BRANO DI TESTO
● ● ● ●

Esseri umani – Alessandro Fo


Esseri umani, Alessandro Fo (L’arcolaio, Collana Φ, diretta da Gianluca D’Andrea e Diego Conticello, 2018)

Se ogni poeta si riconosce nei motivi, persino nelle ossessioni, che lo spingono a scrivere, le opere non fanno che tracciare borgesianamente i tratti del suo volto, la sua posizione nel mondo. Arricchito da un’introduzione firmata da Dario Ceccherini, il libro Esseri umani (L’arcolaio, 2018) di Alessandro Fo condensa i caratteri e soprattutto gli intenti della sua poetica, inscindibili dalla sua persona: da un lato nominare il male e schierarsi dalla parte delle vittime, dall’altro posare lo sguardo sulle esistenze minime e intessere una narrazione commossa, benché amara, della fragilità umana.

Il libro compone in pochi testi uno scenario di episodi emblematici secondo una struttura circolare. Si apre con la poesia Fuori Monaco, che descrive una visita al campo di concentramento di Dachau, luogo per antonomasia delle massime atrocità, ma “qualcosa ha congelato / come in un museo le enormità / che segnarono il luogo”, fino allo straniamento che si prova nella ressa per salire sul pullman di ritorno, immagine rovesciata e agra di tutt’altra partenza.

● ● ● ●

DATI DI ORIGINE
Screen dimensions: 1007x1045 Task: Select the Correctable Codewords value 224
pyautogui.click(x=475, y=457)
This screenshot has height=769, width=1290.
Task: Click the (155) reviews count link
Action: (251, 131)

● ● ● ●

COSA FARE
**A)** Per favore, indica se ciascuna affermazione concorda con il brano su Esseri umani, rispondendo sì o no e citando le parole decisive del brano: (i) l'introduzione al libro è firmata da Dario Ceccherini; (ii) il libro si apre con la poesia Fuori Monaco; (iii) il libro segue una struttura lineare.
**B)** Riscrivi l'intero elenco di dati sostituendo "Select" con "Choose" e lasciando invariato tutto il resto.

SOLUZIONI
**A)**
(i) Sì: "Arricchito da un’introduzione firmata da Dario Ceccherini".
(ii) Sì: "Si apre con la poesia Fuori Monaco".
(iii) No: "secondo una struttura circolare".

**B)**
Screen dimensions: 1007x1045 Task: Choose the Correctable Codewords value 224
pyautogui.click(x=475, y=457)
This screenshot has height=769, width=1290.
Task: Click the (155) reviews count link
Action: (251, 131)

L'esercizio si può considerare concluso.